Several sites in Idaho help guide tourists in exploring this famous route. At the Lemhi Pass, a 39-mile long gravel road leads to the site where the first American flag was unfurled in the West, in 1805. The Lemhi County Museum in Salmon concentrates on exhibits about the Lewis and Clark Expedition, but also has a large display of Lemhi Shoshone artifacts. The Sacajawea Interpretive Cultural and Education Center celebrates the life of America’s best-known Native-American woman. A new visitor center at Lodi Pass on the Idaho-Montana border features Lewis and Clark interpretive exhibits. The Weippe Discovery Center in Weippe focuses on the important 1805 meeting between the nearly starved expedition and the Nez Perce Indians. The Clearwater Historical Museum in Orofino displays artifacts from gold mining, logging, farming and the Nez Perce Indians.
The Nez Perce National Historic Park features 38 sites in four states.

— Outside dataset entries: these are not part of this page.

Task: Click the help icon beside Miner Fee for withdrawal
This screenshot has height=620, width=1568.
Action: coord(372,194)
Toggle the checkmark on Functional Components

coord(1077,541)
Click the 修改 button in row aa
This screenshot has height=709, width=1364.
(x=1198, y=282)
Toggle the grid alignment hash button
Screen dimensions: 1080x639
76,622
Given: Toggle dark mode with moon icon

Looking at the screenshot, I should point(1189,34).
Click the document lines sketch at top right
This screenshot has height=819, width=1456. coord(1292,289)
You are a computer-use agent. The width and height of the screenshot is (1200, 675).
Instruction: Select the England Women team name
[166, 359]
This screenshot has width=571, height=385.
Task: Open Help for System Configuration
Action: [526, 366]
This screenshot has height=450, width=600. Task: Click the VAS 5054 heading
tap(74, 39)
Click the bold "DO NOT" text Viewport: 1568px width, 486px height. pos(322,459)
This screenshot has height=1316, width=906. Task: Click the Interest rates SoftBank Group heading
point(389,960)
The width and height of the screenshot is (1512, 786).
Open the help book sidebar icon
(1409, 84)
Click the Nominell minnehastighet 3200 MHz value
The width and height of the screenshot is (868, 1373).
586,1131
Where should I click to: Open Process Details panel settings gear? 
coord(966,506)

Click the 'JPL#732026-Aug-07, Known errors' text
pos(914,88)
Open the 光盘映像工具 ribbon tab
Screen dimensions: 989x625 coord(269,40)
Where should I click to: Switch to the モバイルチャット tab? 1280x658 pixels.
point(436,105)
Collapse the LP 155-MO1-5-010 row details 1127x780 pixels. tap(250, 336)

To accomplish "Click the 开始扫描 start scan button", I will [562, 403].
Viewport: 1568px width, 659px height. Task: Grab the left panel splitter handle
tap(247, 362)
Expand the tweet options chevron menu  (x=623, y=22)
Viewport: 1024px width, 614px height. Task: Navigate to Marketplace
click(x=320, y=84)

Canoe Camp, which is in Spalding, is the site where the expedition waited for canoes to be built so they could continue their journey. See a dugout canoe replica, as well as exhibits that explain how the Nez Perce interacted with fur traders, missionaries, soldiers and settlers.
Settled by French trappers in the 19th century, Boise is often defined as an ideal American city. A 25-mile greenbelt surrounding the Boise River offers many opportunities for outdoor recreation and festivals in the heart of the vibrant downtown area, where most tourist attractions are centered.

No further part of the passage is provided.